Bangladesh’s trade deficit continues to decline in the 2024-25 financial year as export growth surpasses import expansion.
The deficit fell by 9 percent year-on-year to $11.75 billion in the July-January period of FY2024-25.
According to the latest Bangladesh Bank data released on Tuesday, the deficit was $12.91 billion in the same period last year, marking a decline of $1.16 billion or 8.98 percent.
Exports grew by 10 percent year-on-year to $26.37 billion in the first seven months of FY2024-25, up from $23.98 billion in the same period of the previous fiscal year.
Meanwhile, imports rose by 3.30 percent to $38.11 billion, compared with $36.96 billion a year ago.
An analysis of the data shows the trade deficit has narrowed due to exports growing at a faster pace than imports.

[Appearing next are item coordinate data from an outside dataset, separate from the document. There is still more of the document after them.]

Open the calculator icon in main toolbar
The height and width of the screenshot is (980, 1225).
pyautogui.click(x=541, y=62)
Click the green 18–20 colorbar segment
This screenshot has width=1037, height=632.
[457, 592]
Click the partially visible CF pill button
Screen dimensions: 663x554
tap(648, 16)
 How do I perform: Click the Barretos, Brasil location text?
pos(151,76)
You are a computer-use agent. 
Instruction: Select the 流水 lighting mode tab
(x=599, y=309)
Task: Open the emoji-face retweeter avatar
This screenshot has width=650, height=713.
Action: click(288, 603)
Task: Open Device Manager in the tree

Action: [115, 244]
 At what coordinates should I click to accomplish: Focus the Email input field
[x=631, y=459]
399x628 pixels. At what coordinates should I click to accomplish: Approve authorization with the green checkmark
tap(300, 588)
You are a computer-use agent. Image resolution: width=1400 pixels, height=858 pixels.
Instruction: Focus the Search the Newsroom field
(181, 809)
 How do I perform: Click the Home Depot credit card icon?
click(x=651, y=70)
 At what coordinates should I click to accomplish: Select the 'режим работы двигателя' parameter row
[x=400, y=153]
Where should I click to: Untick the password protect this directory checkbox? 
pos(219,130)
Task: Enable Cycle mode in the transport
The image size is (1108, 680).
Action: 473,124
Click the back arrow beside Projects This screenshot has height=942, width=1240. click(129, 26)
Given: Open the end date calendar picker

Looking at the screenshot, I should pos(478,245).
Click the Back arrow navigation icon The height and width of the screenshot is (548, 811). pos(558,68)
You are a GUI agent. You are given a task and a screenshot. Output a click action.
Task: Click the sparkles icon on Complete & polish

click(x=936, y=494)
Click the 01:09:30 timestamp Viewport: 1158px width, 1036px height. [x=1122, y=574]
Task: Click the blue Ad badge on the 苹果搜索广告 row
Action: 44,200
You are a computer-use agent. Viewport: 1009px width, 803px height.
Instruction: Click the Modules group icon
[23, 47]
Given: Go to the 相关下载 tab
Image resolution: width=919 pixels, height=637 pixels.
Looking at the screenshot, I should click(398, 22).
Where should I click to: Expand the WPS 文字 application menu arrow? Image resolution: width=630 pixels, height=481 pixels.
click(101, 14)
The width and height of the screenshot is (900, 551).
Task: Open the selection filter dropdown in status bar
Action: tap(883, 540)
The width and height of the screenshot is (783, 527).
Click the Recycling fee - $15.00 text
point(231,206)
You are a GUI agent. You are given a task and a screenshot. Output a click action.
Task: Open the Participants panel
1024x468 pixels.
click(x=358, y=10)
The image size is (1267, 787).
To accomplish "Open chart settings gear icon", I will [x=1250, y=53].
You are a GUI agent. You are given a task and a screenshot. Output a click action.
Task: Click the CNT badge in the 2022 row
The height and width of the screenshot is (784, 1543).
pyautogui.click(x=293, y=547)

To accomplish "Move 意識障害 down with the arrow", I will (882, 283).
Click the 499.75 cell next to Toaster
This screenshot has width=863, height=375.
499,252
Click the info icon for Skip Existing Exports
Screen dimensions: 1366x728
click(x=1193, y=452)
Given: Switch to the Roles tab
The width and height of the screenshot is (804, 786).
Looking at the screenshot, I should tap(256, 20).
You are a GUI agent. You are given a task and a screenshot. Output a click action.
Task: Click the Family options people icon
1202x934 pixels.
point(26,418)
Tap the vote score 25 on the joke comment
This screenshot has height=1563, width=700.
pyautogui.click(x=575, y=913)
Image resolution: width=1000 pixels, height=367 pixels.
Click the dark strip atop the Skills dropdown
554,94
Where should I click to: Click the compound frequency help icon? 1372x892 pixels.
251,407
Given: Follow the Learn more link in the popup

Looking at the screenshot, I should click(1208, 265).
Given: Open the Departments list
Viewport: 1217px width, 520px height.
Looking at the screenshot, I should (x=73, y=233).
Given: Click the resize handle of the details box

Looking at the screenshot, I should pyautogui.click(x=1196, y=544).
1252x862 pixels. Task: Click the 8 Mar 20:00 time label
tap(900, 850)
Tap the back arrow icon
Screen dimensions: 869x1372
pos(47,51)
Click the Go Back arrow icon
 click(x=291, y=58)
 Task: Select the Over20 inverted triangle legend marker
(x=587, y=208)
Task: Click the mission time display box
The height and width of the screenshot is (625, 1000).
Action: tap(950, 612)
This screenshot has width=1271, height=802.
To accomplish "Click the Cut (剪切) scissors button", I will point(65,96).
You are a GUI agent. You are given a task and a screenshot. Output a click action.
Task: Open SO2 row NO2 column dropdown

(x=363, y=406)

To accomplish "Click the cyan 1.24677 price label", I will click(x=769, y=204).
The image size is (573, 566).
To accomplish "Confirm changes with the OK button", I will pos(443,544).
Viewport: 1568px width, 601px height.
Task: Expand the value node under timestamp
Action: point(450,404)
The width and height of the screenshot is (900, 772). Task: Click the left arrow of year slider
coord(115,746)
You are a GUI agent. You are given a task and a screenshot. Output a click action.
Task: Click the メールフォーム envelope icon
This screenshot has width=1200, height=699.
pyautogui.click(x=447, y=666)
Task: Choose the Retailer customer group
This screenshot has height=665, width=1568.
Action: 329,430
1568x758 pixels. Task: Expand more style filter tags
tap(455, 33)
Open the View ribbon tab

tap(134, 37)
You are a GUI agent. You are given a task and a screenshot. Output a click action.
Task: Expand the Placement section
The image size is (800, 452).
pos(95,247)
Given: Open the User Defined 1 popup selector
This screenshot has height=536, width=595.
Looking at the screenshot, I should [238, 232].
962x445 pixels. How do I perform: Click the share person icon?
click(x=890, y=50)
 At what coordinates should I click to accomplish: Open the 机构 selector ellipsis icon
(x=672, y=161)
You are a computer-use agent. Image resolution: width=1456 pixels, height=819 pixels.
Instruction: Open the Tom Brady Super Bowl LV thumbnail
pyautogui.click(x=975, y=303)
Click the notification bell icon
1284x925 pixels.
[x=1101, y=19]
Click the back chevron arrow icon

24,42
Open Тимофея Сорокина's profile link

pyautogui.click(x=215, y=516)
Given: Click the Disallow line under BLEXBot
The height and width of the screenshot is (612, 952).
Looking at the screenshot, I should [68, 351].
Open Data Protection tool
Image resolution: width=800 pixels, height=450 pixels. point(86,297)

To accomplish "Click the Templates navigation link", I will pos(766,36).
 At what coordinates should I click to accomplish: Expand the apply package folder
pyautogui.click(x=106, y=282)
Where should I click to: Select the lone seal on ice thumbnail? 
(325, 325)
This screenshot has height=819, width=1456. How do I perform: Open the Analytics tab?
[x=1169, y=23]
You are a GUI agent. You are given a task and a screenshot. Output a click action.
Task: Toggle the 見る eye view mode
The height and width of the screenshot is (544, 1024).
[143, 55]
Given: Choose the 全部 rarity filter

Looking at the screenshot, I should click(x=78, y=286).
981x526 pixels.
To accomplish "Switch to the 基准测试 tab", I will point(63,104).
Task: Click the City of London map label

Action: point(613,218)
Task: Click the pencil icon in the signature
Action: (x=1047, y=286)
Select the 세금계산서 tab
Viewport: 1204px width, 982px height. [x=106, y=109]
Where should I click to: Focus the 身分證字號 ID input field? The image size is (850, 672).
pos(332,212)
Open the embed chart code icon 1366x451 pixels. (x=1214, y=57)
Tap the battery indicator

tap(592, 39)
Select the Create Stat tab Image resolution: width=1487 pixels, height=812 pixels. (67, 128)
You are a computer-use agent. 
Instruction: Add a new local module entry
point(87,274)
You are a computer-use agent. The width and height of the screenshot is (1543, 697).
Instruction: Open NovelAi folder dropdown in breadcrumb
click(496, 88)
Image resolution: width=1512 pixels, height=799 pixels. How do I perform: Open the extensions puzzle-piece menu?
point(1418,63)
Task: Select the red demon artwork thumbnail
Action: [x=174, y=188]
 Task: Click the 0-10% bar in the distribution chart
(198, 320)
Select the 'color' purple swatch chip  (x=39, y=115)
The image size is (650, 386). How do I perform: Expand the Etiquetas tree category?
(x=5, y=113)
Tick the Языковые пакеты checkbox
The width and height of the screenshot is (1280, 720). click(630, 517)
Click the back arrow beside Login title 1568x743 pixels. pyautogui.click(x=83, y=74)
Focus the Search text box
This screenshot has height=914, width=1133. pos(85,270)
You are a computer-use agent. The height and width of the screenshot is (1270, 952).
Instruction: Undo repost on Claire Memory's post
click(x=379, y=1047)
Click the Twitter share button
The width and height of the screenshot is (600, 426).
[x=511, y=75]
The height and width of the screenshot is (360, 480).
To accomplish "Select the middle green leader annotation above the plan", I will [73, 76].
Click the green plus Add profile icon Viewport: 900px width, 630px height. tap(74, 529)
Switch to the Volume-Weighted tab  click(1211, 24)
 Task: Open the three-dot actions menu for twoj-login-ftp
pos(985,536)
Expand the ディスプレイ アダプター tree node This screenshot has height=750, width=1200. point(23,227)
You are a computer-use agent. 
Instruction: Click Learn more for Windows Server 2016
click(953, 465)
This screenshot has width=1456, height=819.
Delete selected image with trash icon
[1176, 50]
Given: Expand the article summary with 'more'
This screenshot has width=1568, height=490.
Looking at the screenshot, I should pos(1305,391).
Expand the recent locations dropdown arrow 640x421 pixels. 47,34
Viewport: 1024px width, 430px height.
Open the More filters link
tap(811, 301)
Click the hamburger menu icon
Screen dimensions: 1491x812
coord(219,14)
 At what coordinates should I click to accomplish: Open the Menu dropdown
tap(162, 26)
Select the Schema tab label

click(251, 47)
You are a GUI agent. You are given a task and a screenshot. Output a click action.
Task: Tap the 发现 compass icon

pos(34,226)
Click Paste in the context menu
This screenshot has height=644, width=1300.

Balance of payments data further reveals that the current account deficit stood at $552 million in July-January, down from $4.28 billion in the same period of the previous financial year—a decline of 87 percent.
The financial account also recorded a surplus of $85 million in the first seven months of FY2024-25, slightly higher than the $81 million surplus seen a year ago.
Former World Bank chief economist for Bangladesh Zahid Hussain told bdnews24.com, “It cannot be said that there has been an overnight improvement in the balance of foreign exchange transactions. The deficit widened from December to January due to rising import costs, whereas the previous month’s situation was relatively better.”